Texte intégral
RÉPUBLIQUE FRANÇAISE
AU NOM DU PEUPLE FRANÇAIS
COUR D'APPEL DE PARIS
L. 742-1 et suivants du Code de l'entrée et du séjour
des étrangers et du droit d'asile
ORDONNANCE DU 23 JUILLET 2024
(1 pages)
Numéro d'inscription au répertoire général et de décision : B N° RG 24/03319 - N° Portalis 35L7-V-B7I-CJYLE
Décision déférée : ordonnance rendue le 21 juillet 2024, à 16h01, par le juge des libertés et de la détention du tribunal judiciaire de Meaux
Nous, Dorothée Dibie, conseillère à la cour d'appel de Paris, agissant par délégation du premier président de cette cour, assistée de Florence Gregori, greffier au prononcé de l'ordonnance,
APPELANT :
M. X se disant [O] [N] [Z] [J]
né le 25 septembre 1971 à [Localité 2], de nationalité portugaise
RETENU au centre de rétention : Mesnil Amelot n°2
ayant pour avocat choisi Me Romuald Sayagh, avocat au barreau de Paris
Informés tous les deux le 22 juillet 2024 à 16h21, de la possibilité de faire valoir ses observations sur le caractère manifestement irrecevable de son appel, en application des dispositions de l'article R 743-11 du code de l'entrée et du séjour des étrangers et du droit d'asile
INTIMÉ :
LE PREFET DE LA SEINE-SAINT-DENIS
Informé le 22 juillet 2024 à 16h21, de la possibilité de faire valoir ses observations sur le caractère manifestement irrecevable de l'appel, en application des dispositions de l'article R 743-11 du code de l'entrée et du séjour des étrangers et du droit d'asile,
MINISTÈRE PUBLIC, avisé de la date et de l'heure de l'audience
ORDONNANCE : contradictoire
- Vu l'ordonnance du 21 juillet 2024 du juge des libertés et de la détention du tribunal judiciaire de Meaux déclarant la requête recevable et la procédure régulière et ordonnant une deuxième prolongation de la rétention de M. X se disant [O] [N] [Z] [J], au centre de rétentioon administrative n°2 du [Localité 1], ou dans tout autre centre ne dépendant pas de l'administration pénitentiaire, pour une durée de trente jours à compter du 20 juillet 2024 ;
- Vu l'appel interjeté le 21 juillet 2024, à 18h16, réitéré à 19h04, par M. X se disant [O] [N] [Z] [J] ;
- Vu les observations reçues le 22 juillet 2024 à 17h26 par M. X se disant [O] [N] [Z] [J] ;
- Vu les observations reçues le 22 juillet 2024 à 17h36 par le conseil de M. X se disant [O] [N] [Z] [J] ;
SUR QUOI,
Aux termes de l'article L 743-23 du code de l'entrée et du séjour des étrangers et du droit d'asile, en cas d'appel manifestement irrecevable, celui-ci peut être rejeté sans convocation préalable des parties. Dans l'intérêt d'une bonne administration de la justice il y a lieu de faire application de cet article.

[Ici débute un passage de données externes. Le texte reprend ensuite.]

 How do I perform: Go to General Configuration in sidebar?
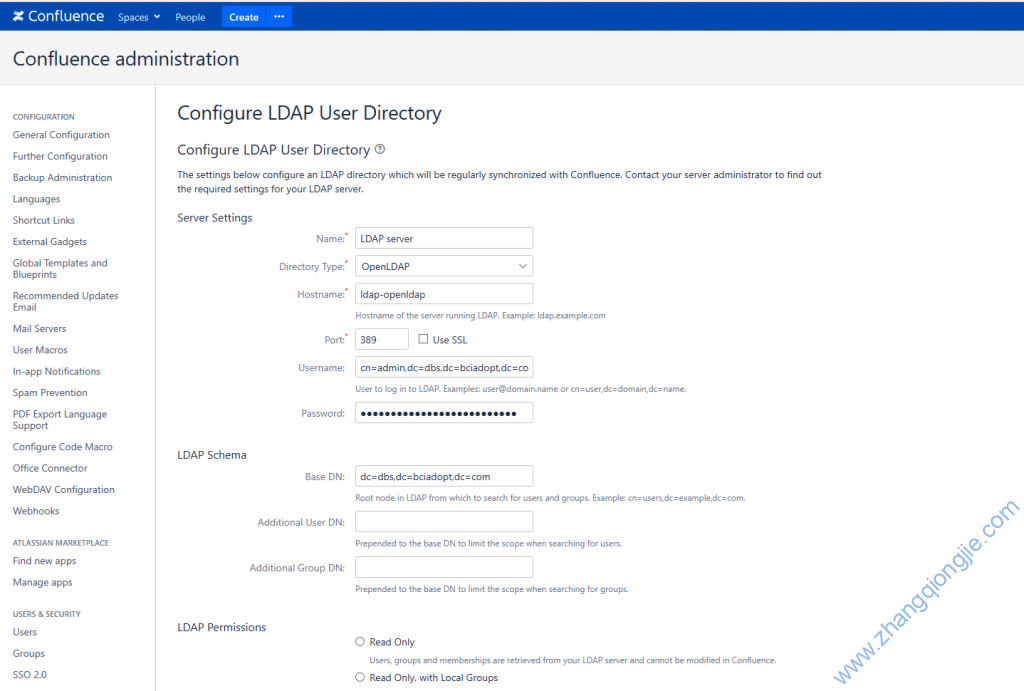point(61,135)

En l'espèce, l'appel est dénué d'argument réel et sérieux à l'égard de l'ordonnance critiquée,dès lors que, comme le relève l'ordonnance, les diligences ne souffrent d'aucune critique, plusieurs vols ayant dû être annulés et un nouveau vol étant programmé le 27 juillet 2024, l'exécution de la mesure d'éloignement ayant seulement été retardée pour permettre l'exercice par l'intéressée de ses droits de recours devant la juridiction administrative.
En outre, le non-respect par le tribunal administratif du délai que la loi lui fixe pour statuer ne saurait faire échec à la demande de l'administration de prolongation de la rétention de l'intéressé ; qu'en effet un tel recours est assorti d'un caractère suspensif.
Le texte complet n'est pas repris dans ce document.